The Grand Tour: The Life And Music Of George Jones
By Rich Kienzle
George Jones, one of the greatest performers in country music history, began his career at age twelve, playing his guitar and singing on the streets of Beaumont, Texas. At age 61, in 1992, he was inducted into the Country Music Hall of Fame. Sixteen years later, he was named one of the luminaries of the arts at the annual Kennedy Center Honors. After a life that included a tumultuous marriage to Tammy Wynette and a reputation as “No-Show Jones” for missing performances, he died a happy, settled elder statesman of country music in 2013. He was 82 years old.

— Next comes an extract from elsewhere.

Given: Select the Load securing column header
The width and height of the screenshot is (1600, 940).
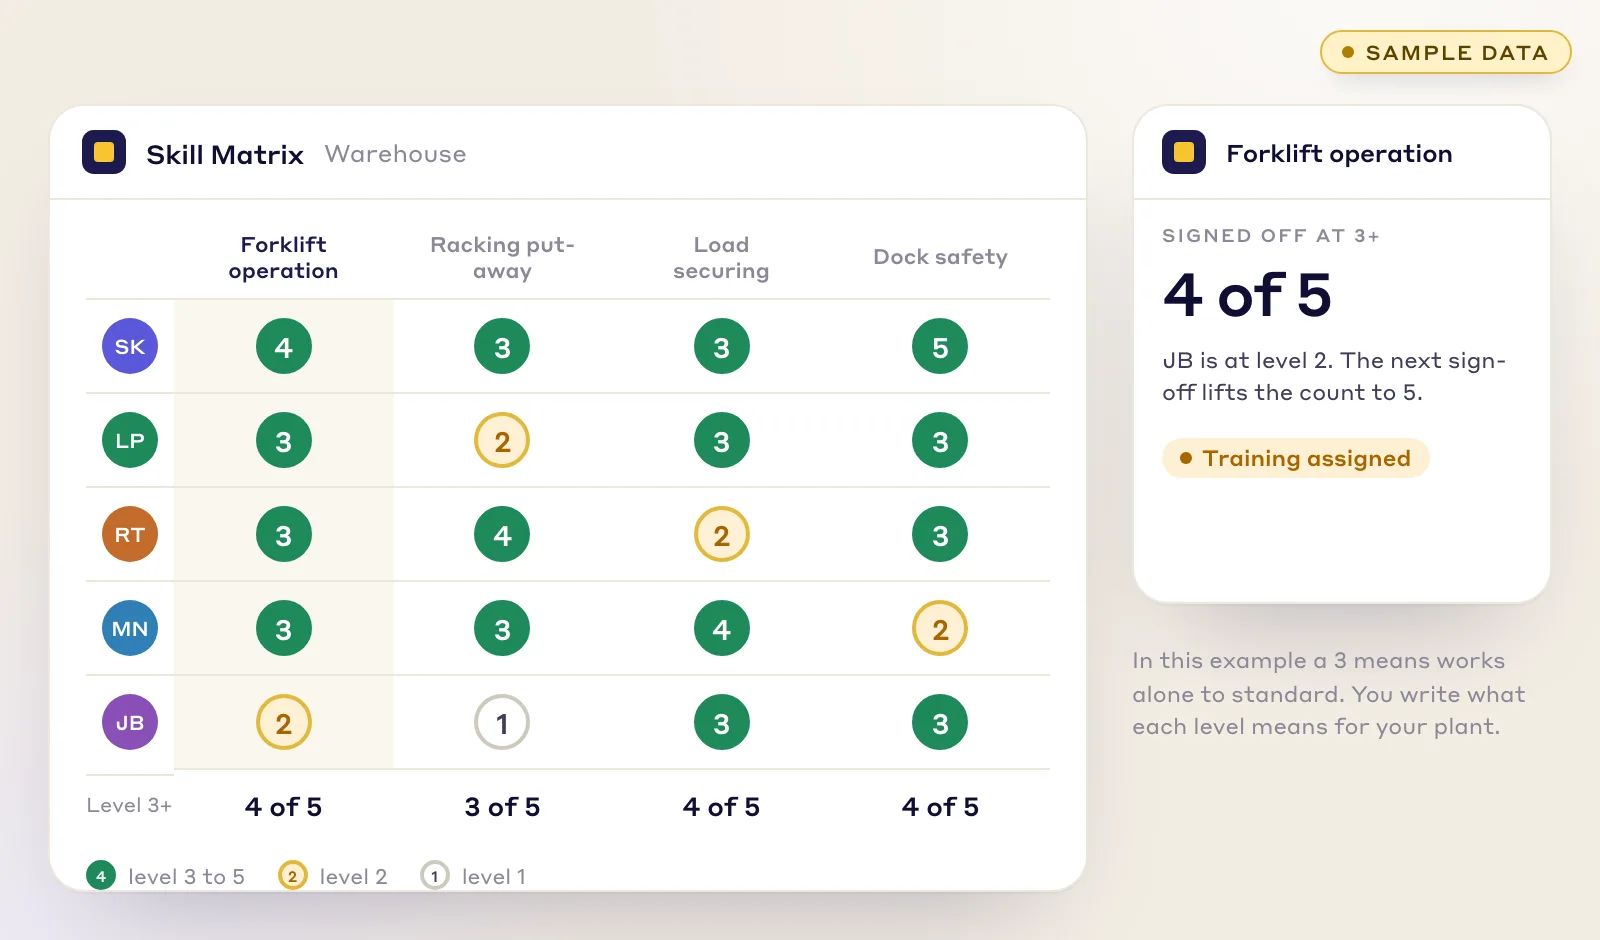Looking at the screenshot, I should 721,258.
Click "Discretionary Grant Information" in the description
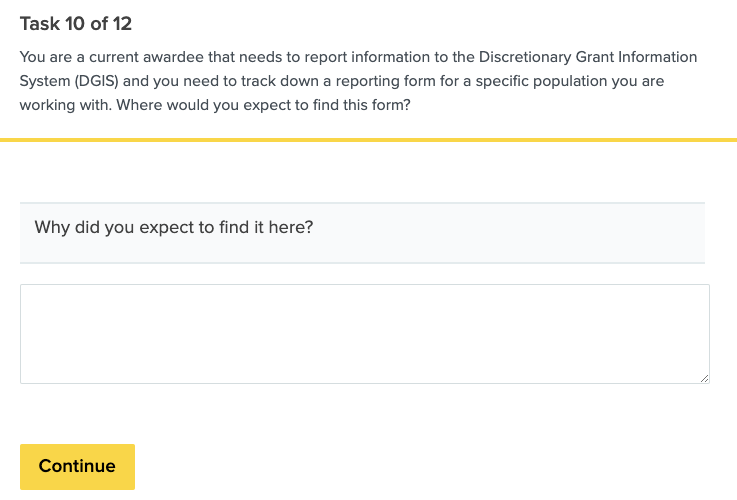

Rich Kienzle, a long-time country music reporter and historian, has written an excellent new biography, The Grand Tour: The Life and Music of George Jones. I was impressed with the author’s wealth of knowledge concerning incidents and people in the country music industry. What keeps it from being the “definitive biography” it’s advertised to be is the absence of source notes and index. The reader doesn’t know where the author gets specific information. There is, however, a lengthy bibliography, and I must acknowledge being surprised to find mention of my book, Live Fast, Love Hard: The Faron Young Story.
The Grand Tour is divided into helpful multi-year segments that cover phases of Jones’s life. The first chapter, “1931-1953,” ends with his discharge from the U.S. Marine Corps and his first divorce. He had joined the military after being jailed for failure to pay child support. The author writes, “The judge hearing his case offered one sure solution: enlisting in the military, where family-support payments were automatically deducted and forwarded.” While stationed in California, he often sat in with bands in local nightclubs.
Chapters 2 and 3 cover his second marriage and divorce, his move from Texas to Nashville, and his musical career interspersed with alcoholic behavior. Kienzle tells us:
The bottle remained George’s other collaborator. His reputation as one of Nashville’s great drinkers was a given. The amount he consumed before and during a recording session could affect his performances in positive or negative ways.
Chapter 4, “1968-1975,” is the Tammy Wynette period. It begins with a four-page history of Tammy and producer Billy Sherrill. A biographer always has the quandary of how much information to include on other characters in the subject’s life, and this author does a good job of blending these backgrounds into the overall story. In 1974, Jones recorded one of his greatest hits, “The Grand Tour,” described by the author as “a wall-to-wall showcase of heartache, the milieu where George did his best work.”
Jones is between wives and controlled by drugs in the 1975-1983 section. Chapter 5 ends with, “Taken as a whole, 1982 seemed to have finally moved George to the precipice. As he wobbled there, the slightest wrong move would surely take him over the edge.” Now there is a cliffhanger.
Kienzle gives credit to other George Jones books, the Bob Allen biography, George Jones: The Saga of an American Singer (1984), and the autobiography with Tom Carter, I Lived to Tell It All (1996).
The two sides of George Jones can be illustrated by the 1994 attempt to rename a bridge along Interstate 10 in his honor. The Neches River Bridge separated Jefferson and Orange Counties in Texas, and both counties would have to approve the change. Jefferson County, which contained Beaumont, strongly supported the idea. Those officials “cited George’s local roots, fame, and triumph over adversity,” Kienzle tells us. But people on the Orange County side objected to naming a bridge for a notorious alcoholic and said he “had no business being honored in this county.” The original name stayed.
The Grand Tour is a balanced, factual biography, and Kienzle uses personal knowledge of the music industry to summarize Jones’s attitude toward modern country music in the 1990s. The story, however, fails to bring Jones to life. His feelings and emotions are discussed, but the reader doesn’t get inside the actual person’s head. There are no interview quotes, other than from one 2001 interview with the author. Family members, for reasons unexplained, are not included. We don’t hear from Nancy Sepulvado Jones or the children or siblings.
Historians of country music will enjoy the details in this book, George Jones fans will appreciate learning numerous facts about their favorite singer, and fans of biography will enjoy this well-written addition to the genre. In spite of its shortcomings, I highly recommend The Grand Tour.